Extracted entries:
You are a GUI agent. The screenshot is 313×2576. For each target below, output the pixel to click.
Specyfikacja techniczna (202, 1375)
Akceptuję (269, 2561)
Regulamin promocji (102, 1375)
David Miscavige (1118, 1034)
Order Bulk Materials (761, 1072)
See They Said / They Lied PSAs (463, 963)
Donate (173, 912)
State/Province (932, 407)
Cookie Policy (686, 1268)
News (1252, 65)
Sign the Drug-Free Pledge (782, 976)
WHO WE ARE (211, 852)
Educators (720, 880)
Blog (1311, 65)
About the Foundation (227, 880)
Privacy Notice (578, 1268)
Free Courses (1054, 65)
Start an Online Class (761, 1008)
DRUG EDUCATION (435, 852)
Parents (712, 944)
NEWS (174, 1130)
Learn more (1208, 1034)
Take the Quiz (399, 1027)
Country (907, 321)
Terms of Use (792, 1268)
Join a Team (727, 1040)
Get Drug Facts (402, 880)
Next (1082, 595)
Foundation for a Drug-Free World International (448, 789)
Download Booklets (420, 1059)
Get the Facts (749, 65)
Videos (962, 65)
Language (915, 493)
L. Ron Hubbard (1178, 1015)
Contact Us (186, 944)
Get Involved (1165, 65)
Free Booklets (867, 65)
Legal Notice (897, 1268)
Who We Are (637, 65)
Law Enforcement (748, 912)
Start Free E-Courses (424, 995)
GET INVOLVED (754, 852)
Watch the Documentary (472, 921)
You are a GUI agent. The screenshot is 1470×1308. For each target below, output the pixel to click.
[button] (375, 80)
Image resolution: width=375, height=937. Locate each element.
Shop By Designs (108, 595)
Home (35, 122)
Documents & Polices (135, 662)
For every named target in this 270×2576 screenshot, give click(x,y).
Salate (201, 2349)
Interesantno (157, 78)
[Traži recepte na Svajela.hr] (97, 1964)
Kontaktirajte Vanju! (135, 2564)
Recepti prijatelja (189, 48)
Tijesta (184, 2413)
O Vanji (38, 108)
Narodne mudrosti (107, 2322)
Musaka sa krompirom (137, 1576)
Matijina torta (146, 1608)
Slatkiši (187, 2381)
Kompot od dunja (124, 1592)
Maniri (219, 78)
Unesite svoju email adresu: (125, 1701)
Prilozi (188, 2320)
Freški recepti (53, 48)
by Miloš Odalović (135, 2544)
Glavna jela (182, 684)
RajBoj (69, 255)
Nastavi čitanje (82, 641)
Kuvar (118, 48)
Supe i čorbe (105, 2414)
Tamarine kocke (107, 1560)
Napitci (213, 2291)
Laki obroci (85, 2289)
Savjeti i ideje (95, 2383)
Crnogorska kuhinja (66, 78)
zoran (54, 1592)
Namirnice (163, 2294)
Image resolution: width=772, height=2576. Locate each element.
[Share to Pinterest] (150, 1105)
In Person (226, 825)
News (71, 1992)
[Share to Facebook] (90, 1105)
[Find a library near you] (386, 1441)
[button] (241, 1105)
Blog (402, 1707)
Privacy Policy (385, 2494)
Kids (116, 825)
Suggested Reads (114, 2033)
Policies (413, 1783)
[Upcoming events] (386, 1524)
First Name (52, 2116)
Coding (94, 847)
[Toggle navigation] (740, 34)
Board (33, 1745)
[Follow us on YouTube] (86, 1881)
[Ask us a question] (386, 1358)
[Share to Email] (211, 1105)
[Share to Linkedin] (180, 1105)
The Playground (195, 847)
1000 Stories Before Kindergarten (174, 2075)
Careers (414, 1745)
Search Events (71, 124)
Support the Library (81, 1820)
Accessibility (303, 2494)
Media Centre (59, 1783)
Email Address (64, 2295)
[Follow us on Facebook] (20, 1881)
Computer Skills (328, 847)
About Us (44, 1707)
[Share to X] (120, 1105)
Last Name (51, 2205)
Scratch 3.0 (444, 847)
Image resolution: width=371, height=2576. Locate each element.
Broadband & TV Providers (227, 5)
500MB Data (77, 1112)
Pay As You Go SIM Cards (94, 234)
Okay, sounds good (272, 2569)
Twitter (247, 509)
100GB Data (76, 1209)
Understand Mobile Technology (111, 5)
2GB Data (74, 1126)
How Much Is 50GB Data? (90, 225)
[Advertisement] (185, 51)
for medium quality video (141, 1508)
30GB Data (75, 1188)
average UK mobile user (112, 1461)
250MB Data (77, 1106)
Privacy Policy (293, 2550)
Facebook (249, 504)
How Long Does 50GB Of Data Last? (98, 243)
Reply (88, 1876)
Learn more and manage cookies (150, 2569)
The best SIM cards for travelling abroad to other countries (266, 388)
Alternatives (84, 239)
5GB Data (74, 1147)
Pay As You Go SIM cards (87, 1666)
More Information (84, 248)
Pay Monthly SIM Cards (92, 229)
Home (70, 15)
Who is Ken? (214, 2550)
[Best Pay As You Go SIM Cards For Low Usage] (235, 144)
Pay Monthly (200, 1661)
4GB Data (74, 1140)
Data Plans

What to produce:
Show each line of the material above where "Start" occurs.

Response to this exercise:
Start an Online Class (761, 1008)
Start Free E-Courses (424, 995)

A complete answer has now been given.